ALS (amyotrophic lateral sclerosis, or Lou Gehrig's disease) is a disease of the motor neurons — the nerves that control muscles. As the motor neurons are lost, the muscles that they control become weaker, eventually resulting in paralysis. People with ALS generally live three to five years after diagnosis, although about 10 percent live much longer.
In the past 50 years, tremendous efforts have gone into developing treatments for ALS. More than 160 clinical trials have been performed, but the result has been only one approved treatment, riluzole, which has only a modest effect in slowing the progression of the disease. This drug only increases survival by a few months. The rate of success in therapy development reflects the fact that in most cases researchers don't understand the true cause of the disease, or why it progresses
Basic research and genomics technologies are now beginning to offer some clues as to the mechanism of the disease. In January 2007, through an $18 million grant, MDA was instrumental in helping to set up the ALS Therapy Development Institute, a nonprofit research organization focused solely on ALS research. ALS TDI and other MDA-sponsored researchers have made huge steps forward in understanding the nature of the disease, and some of these will lead to potential new therapies.
Perhaps even more importantly, in 2008, ALS TDI published a seminal paper explaining why so many compounds that had been shown to affect the progression of ALS in mouse models failed to work in clinical trials. This work will allow drug development in ALS to be performed in a much more efficient manner.
As of 2012, 62 companies have a product in development for ALS. Strategies for treatments include:
- Anti-excitotoxic compounds that are designed to reduce toxic compounds such as glutamate
- Anti-inflammatory compounds that are designed to decrease the inflammation that occurs around dying motor neurons
- Antioxidant compounds that are designed to protect neurons
- Neuroprotective compounds selected because they protect motor neurons from damage
- Anti-apoptotic compounds that prevent cell death
- Anti-aggregation compounds that break down the clumps of protein that form inside cells in ALS patients
- Growth factors that are hoped to encourage growth of motor neurons and prevent degeneration
- SOD1 reduction techniques that aim to reduce the levels of the protein that is mutated in some inherited forms of ALS
- Various techniques whereby muscles can be strengthened even in an environment where motor neurons are degenerating, thus maintaining motor function.
- Gene therapy techniques that are generally used to get patient cells to produce growth factors.
- Stem cell therapies that are designed to either support existing motor neurons, and/or to replace them with new motor neurons
Many of the drugs in development for ALS also may have uses in other diseases. ALS drugs in development also are being tested for use in Friedreich's ataxia, Charcot-Marie-Tooth disease, multiple sclerosis, Parkinson's disease, etc.
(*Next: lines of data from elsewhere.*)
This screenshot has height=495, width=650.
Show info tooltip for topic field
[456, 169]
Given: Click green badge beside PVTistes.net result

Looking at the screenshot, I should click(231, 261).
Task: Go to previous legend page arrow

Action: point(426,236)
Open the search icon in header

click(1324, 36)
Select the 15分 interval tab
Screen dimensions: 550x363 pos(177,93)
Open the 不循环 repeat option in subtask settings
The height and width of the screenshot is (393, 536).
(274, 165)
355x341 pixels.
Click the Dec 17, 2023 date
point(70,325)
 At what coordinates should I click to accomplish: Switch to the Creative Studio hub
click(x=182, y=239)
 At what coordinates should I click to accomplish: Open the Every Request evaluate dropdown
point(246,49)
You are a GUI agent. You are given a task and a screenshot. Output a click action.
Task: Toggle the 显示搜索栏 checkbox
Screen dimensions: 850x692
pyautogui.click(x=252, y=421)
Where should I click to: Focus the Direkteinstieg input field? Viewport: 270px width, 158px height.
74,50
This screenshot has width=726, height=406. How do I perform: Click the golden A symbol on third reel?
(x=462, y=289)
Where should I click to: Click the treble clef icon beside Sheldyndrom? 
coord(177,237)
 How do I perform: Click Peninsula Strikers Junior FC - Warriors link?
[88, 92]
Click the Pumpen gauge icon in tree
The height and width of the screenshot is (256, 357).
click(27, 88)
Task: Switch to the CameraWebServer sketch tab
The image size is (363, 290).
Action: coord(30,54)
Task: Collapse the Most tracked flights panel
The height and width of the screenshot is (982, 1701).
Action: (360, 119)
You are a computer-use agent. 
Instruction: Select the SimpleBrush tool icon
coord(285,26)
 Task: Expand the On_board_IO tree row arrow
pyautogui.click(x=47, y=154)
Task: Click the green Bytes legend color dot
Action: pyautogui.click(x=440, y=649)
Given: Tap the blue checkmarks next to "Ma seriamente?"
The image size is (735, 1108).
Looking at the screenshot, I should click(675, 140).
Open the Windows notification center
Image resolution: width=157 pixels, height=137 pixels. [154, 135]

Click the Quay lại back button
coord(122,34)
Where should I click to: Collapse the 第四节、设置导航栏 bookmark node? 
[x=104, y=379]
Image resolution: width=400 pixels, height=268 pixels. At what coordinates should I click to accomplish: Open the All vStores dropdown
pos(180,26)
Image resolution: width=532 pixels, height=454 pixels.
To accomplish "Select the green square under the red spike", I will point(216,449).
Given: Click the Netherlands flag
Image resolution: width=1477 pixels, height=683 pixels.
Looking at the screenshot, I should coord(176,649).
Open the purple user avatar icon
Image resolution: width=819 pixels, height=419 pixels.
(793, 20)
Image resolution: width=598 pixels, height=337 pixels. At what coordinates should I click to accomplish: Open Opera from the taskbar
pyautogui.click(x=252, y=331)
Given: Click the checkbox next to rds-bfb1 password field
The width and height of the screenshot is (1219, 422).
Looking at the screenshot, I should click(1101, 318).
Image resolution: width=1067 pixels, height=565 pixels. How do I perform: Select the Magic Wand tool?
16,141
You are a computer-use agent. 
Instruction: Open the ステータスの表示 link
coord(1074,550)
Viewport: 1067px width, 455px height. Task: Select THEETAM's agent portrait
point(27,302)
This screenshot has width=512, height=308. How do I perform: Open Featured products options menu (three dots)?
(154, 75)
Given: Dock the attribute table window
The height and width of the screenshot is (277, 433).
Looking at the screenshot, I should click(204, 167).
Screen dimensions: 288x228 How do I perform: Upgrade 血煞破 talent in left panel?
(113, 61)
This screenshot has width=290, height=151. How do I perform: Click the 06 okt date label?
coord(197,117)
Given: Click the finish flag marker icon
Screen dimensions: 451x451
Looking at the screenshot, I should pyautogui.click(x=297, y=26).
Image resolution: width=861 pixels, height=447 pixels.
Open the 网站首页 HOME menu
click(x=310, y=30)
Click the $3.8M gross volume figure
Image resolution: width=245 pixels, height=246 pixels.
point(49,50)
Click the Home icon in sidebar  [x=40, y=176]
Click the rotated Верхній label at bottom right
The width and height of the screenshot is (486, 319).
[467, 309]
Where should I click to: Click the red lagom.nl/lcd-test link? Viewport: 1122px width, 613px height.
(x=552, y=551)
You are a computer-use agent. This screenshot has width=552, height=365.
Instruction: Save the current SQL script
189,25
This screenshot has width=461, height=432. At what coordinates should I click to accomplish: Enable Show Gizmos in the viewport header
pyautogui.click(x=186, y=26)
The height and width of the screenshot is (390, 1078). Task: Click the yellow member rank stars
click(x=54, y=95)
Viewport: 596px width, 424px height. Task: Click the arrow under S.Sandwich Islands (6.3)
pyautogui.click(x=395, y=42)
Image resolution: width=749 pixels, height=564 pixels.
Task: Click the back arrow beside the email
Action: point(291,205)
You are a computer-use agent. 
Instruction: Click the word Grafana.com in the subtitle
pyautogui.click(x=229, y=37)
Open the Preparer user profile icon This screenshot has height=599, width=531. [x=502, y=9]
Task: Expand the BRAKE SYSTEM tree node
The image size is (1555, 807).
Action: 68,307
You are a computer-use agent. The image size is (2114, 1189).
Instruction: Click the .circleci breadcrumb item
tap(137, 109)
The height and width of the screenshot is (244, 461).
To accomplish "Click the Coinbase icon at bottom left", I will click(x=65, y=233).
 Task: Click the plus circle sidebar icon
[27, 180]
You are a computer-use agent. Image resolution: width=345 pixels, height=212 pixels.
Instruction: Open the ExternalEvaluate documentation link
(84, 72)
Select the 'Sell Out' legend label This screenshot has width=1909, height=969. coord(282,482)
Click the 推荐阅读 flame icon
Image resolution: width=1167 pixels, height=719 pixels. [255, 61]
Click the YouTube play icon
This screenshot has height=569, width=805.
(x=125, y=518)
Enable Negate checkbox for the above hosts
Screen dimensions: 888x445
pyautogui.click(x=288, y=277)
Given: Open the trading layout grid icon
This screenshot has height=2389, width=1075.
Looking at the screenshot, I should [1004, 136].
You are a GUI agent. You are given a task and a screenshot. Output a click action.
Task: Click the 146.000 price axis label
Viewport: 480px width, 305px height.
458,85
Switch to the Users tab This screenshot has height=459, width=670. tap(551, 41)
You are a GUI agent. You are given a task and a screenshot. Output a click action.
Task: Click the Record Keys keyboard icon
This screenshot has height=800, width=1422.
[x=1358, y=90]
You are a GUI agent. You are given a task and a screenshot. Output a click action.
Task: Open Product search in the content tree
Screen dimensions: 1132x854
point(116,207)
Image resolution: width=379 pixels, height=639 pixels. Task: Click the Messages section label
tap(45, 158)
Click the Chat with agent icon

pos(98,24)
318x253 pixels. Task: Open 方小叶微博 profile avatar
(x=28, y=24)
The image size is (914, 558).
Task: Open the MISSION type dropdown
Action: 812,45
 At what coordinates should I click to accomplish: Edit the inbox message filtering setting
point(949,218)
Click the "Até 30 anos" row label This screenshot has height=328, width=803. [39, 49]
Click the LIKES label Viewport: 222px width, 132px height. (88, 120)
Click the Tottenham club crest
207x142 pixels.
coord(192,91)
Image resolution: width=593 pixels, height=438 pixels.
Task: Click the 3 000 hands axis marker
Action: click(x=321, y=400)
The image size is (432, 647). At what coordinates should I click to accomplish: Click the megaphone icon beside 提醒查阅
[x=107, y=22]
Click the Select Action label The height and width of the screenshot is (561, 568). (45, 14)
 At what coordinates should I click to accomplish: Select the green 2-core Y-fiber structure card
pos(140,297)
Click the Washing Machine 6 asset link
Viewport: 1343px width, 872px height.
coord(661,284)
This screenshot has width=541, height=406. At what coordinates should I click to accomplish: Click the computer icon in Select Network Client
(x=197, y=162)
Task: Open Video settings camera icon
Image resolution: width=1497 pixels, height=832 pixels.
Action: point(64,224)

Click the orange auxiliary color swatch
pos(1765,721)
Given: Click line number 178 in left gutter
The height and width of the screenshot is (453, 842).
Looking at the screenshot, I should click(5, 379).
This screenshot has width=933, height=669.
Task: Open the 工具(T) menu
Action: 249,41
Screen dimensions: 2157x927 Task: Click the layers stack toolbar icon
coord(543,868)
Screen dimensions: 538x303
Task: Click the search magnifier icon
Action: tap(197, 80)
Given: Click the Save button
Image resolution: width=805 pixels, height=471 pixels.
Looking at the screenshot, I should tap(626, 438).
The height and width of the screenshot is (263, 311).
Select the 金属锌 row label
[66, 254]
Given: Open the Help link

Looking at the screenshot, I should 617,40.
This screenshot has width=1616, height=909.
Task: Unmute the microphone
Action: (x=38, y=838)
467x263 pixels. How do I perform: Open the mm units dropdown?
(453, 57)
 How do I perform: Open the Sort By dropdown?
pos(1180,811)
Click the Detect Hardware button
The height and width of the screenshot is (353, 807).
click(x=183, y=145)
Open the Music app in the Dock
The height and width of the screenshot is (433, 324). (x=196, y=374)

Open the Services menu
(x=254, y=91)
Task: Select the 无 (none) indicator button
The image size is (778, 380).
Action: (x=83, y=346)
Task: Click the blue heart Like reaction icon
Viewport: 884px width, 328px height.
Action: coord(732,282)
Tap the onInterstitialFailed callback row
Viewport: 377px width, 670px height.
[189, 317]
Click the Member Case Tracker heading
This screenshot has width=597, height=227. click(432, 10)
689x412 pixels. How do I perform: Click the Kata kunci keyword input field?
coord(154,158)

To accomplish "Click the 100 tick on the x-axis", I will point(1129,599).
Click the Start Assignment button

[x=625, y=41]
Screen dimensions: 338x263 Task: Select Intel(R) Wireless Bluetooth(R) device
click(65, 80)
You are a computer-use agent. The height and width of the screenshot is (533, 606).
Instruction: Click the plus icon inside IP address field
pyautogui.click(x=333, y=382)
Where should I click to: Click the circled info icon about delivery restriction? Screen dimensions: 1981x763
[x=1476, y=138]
MDA's Translational Research Program was supporting Washington University to plan and run a phase 1 study for a treatment designed to remove, or "block," the mutated protein which causes the most common inherited form of ALS. This project is now running in collaboration with Isis Pharmaceuticals, and a phase 1 trial is nearly completed.
MDA, through its Augie's Quest research initiative, is funding the ALS Therapy Development Institute to investigate several different therapeutic avenues, including gene therapies and immune modulation drugs. MDA awarded ALS TDI a $2 million grant in 2012, following on from more than $24 million invested previously.
In 2012, MVP invested in several additional ALS programs:
- MVP awarded $268,000 to Glialogix to test a small molecule therapy previously tested for other diseases in the mouse model of ALS.
- MVP awarded $250,000 to ALS Biopharma to study its Hsp70-based therapy for ALS. The company will determine if it can improve delivery of the protein to the necessary tissues to be effective in treating ALS. This project has been terminated due to milestone failure.
- MVP awarded $278,850 to ALS TDI to test the mouse version of an existing drug in the mouse model of ALS.